Labonté et al. found that hippocampal DNA from suicide completers showed DNA methylation changes at more than 300 gene loci. Interestingly, this pool of epigenetically altered gene promoters was significantly enriched for genes implicated in cognition, learning, and memory as well as synaptic transmission. In addition, many of the observed DNA methylation changes were specific for the hippocampal neurons and were not observed in glial or other nonneuronal DNA from the same tissue (Figure 1). Therefore, the study findings underscore the fact that suicide and depression are, to a certain degree, disorders of the neuronal genome. From a broader perspective, this study, along with similar work on other psychiatric conditions (5), further emphasizes the fact that genome exploration in brain tissue is ideally done in a cell type-specific fashion, in order to fully capture disease-relevant epigenetic signals that may affect only a subtype of neuron or glia.

The list of genes subject to promoter DNA hypermethylation and decreased hippocampal expression in suicide completers included metabotropic glutamate receptors and nicotinic acetylcholine receptor subunits, and at least one gene, NR2E1, encoding a nuclear receptor related to steroid hormone sensors that when mutated in mice results in defective development and hyperaggressive and violent behaviors in both sexes. Tellingly, this mutant mouse line has been named Fierce (6). It is encouraging that a subset of epigenetically altered genes in the brains of suicide completers, including NR2E1, elicit a congruent behavioral phenotype in a mouse model. Whether this finding will open opportunities to explore radically novel treatment options, or at least increase insight into disease-relevant molecular mechanisms in a preclinical model system, remains unclear. Obviously, suicidal behavior is difficult to model in the animal.

Looking forward, are Labonté et al. (4) pointing us toward an epigenetic risk architecture that reflects a predisposition to suicide, by reporting a large (but by no means infinite) number—300 to 400—of genomic loci? The answer may not be straightforward, because recent work from the same group, using similar approaches in a different sample of suicide completers who had experienced severe abuse in early childhood, yielded again hundreds of epigenetically altered loci (7). However, the overlap of specific loci between these two studies is limited (4, 7), which led the authors to the conclusion that DNA methylation changes in the brains of suicide completers who had suffered childhood abuse may differ from those observed in suicide completers who presumably did not experience early-life adversity (4). Interestingly, the hippocampal DNA methylation studies (4, 7) both reported that epigenetic changes are more prominent in the neuronal as compared with the nonneuronal fraction. Together with a recent transcriptome study of prefrontal specimens from a Hungarian brain collection in which disruption of gene expression networks important for neuronal communication and synaptic signaling was reported (8), these findings contribute to converging evidence that suicide and depression are associated with widespread changes in the molecular architecture of nerve cells residing in key structures of the corticolimbic circuitry.

It will also be important to compare these transcriptome and DNA methylome results from postmortem brain studies with similar data sets obtained from blood samples of individuals with a history of suicide attempts (9).
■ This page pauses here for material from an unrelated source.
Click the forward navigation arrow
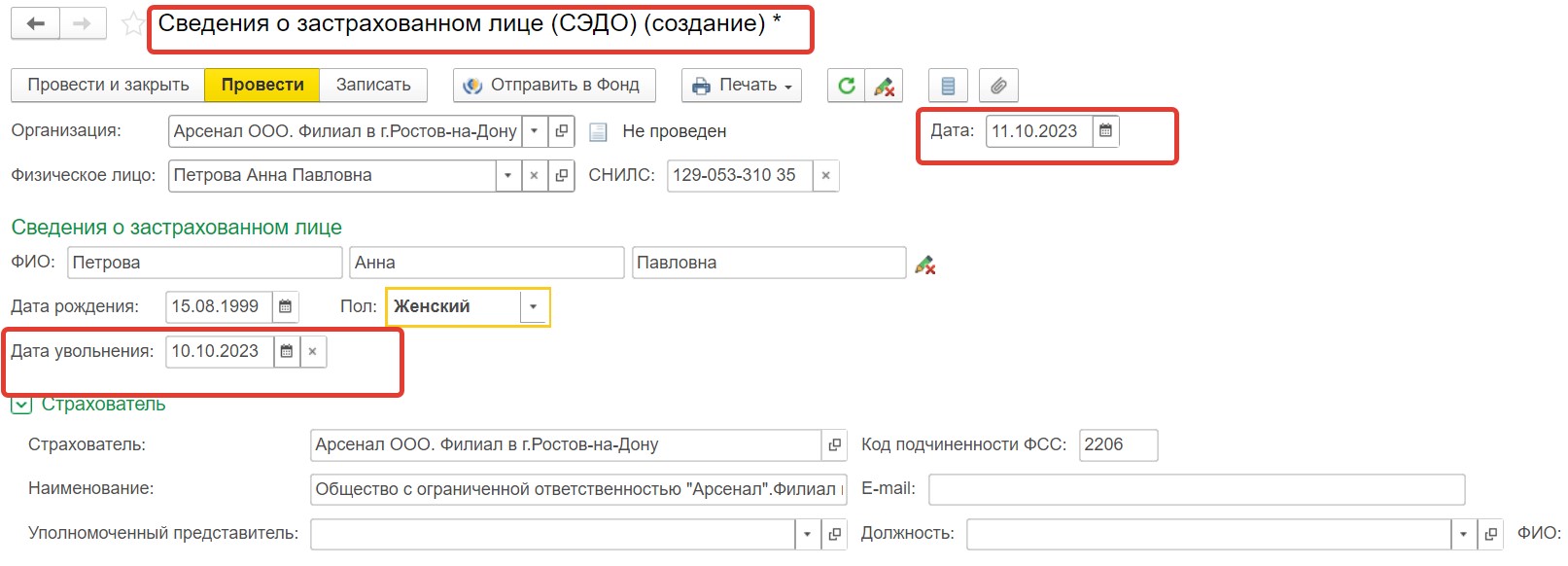This screenshot has width=1568, height=566. click(x=83, y=23)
Moreover, most epigenetic markings, including DNA methylation, are now considered to undergo dynamic and reversible changes during life, for example, in response to acute stressors. Therefore, longitudinal studies of tissue or cells easily accessible from living subjects who are able to give consent, complemented by animal work, will be important in order to distinguish between epigenetic changes reflecting an enduring trait triggered by a single early significant stressor or other factors operating earlier in life, as opposed to an acute process reflecting recent or current life events. With the emerging evidence that many neuronal gene promoters are epigenetically dysregulated, novel drugs targeting chromatin-associated proteins surely represent the next frontier for preclinical research in this area (10).